The “G” is a particularly exciting letter for hand lettering and brush lettering. It can be written and decorated in many different ways. This is also due to the fact that the “G” in the course of its existence in the Latin alphabet was designed quite differently – both as an uppercase and lowercase letter.
By the way, the “G” was introduced at that time as a variant of the “C”. This explains the similarity of the two letters, which mainly share the large arc. Especially with the hand lettering “G”, this arc is definitely a challenge, as it requires an even and calm stroke.
- The large hand lettering “G” can be represented in print as a “C” with two additional, small strokes. These look like a small corner and make the “G” look like we know it.
- In script, the majuscule “G” can be drawn with a continuous line. After the big arc it goes, partly with a loop, into the descenders and from there with another loop back up to the next letter.

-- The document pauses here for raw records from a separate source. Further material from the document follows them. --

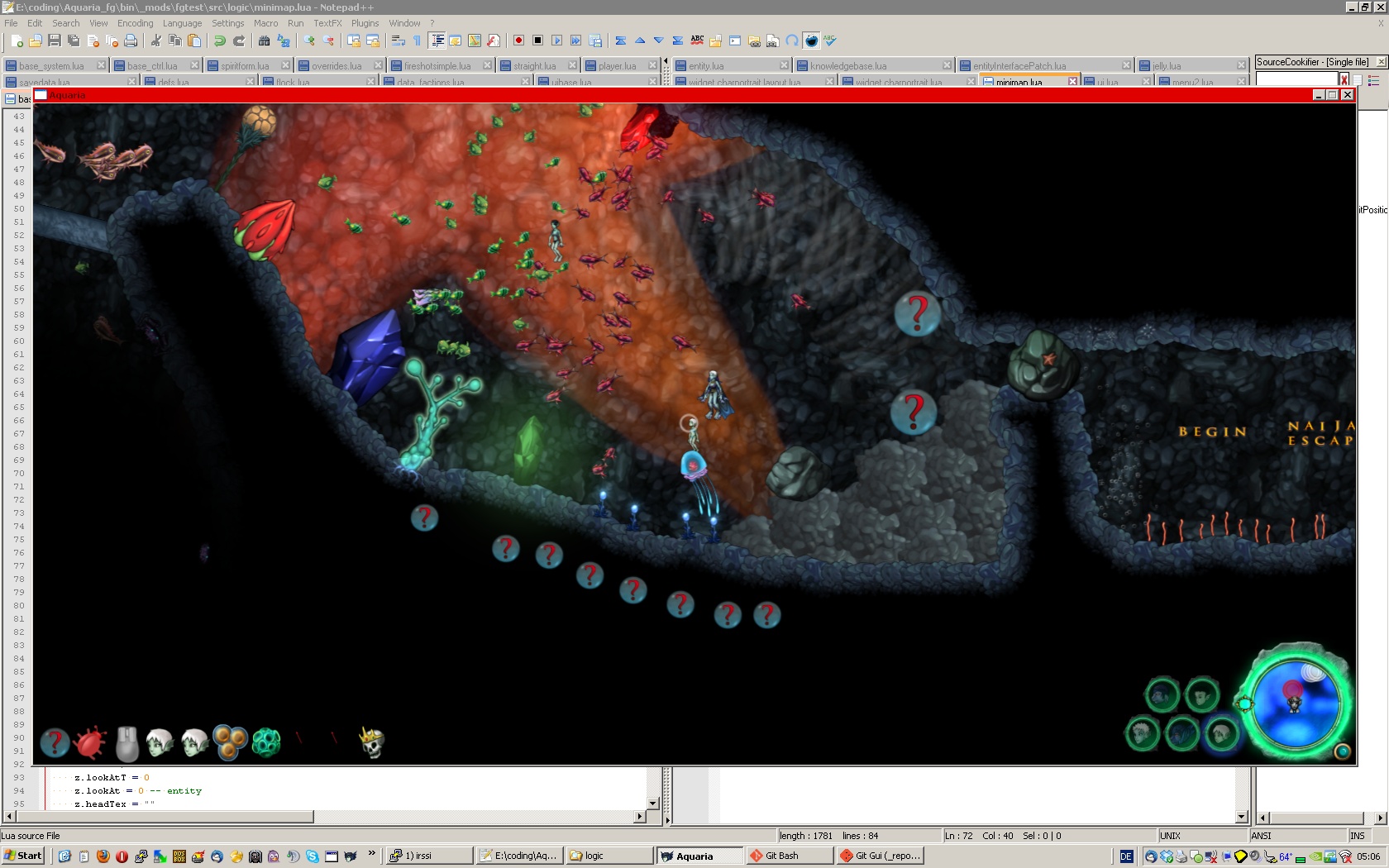The height and width of the screenshot is (868, 1389).
Task: Click the Start button on taskbar
Action: tap(23, 856)
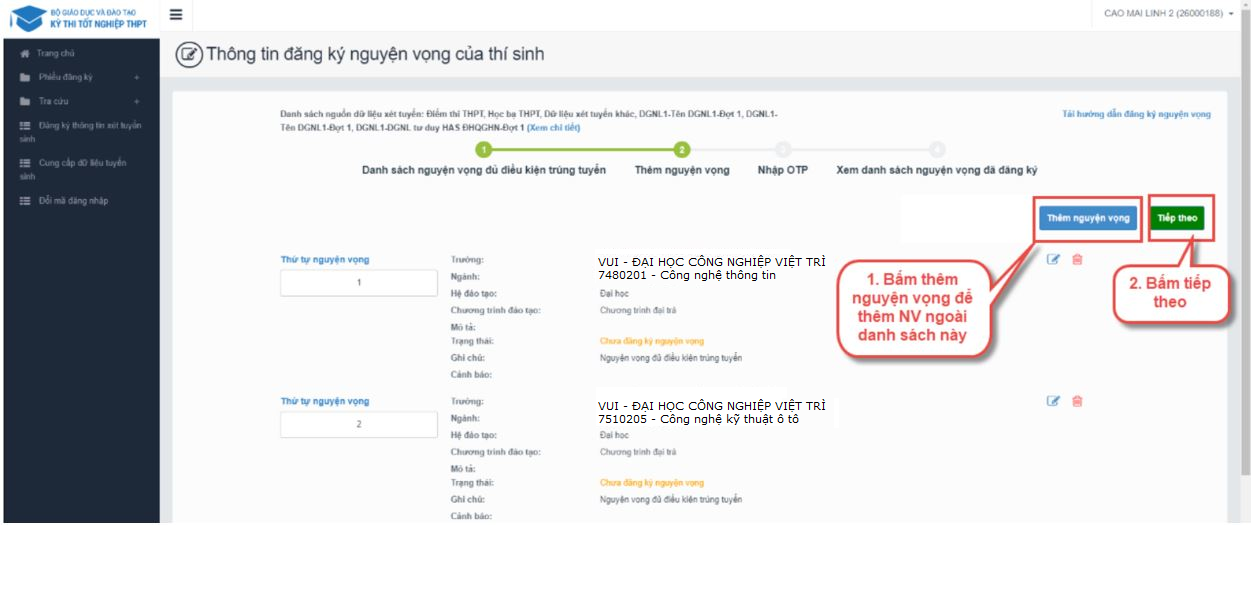The height and width of the screenshot is (591, 1251).
Task: Delete the second nguyện vọng entry
Action: tap(1077, 401)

- The script variant of the “G” can be flourished in countless ways. In some cases, the lines overlap, so care must be taken to distribute the white space exactly.
- The lowercase “g” usually consists of a small oval and a descender attached to the right. Via a loop, depending on the style, the line leads back to the baseline and thus to the next letter.
- A rather unknown alternative, which can be used very nicely especially in hand lettering, places the downstroke in the descenders rather to the left and adds another, usually closed shape.
- The lowercase “g” is also perfect for adding flourishes and embellishments. The downstroke in the descenders can be used to elegantly interrupt the flow of writing when needed.